Lazy sequences in R

冷暖自知 提交于 2019-12-21 03:32:21

问题


In Clojure, it's easy to create infinite sequences using the lazy sequence constructor. For example,

(def N (iterate inc 0))

returns a data object N which is equivalent to the infinite sequence

(0 1 2 3 ...)

Evaluating the value N results in an infinite loop. Evaluating (take 20 N) returns the top 20 numbers. Since the sequence is lazy, the inc function is only iterated when you ask it to. Since Clojure is homoiconic, the lazy sequence is stored recursively.

In R, is it possible to do something similar? Can you present some sample R code which produces a data object N that is equivalent to the full infinite sequence of natural numbers? Evaluating the full object N should result in a loop, but something like head(N) should return just the leading numbers.

Note: I am really more interested in lazy sequences rather than the natural numbers per se.

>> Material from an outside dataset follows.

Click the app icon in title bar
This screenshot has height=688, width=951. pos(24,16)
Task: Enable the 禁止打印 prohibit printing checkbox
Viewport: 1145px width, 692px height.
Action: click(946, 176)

Edit: Here is the Clojure source for lazy-seq:

(defmacro lazy-seq
"Takes a body of expressions that returns an ISeq or nil, and yields
a Seqable object that will invoke the body only the first time seq
is called, and will cache the result and return it on all subsequent
seq calls. See also - realized?"
{:added "1.0"}
[& body]
(list 'new 'clojure.lang.LazySeq (list* '^{:once true} fn* [] body)))    

I'm looking for a macro with the same functionality in R.


回答1:


Alternate Implementation

Introduction

I've had occasion to be working in R more frequently since this post, so I offer an alternate base R implementation. Again, I suspect you could get much better performance by dropping down to the C extension level. Original answer follows after the break.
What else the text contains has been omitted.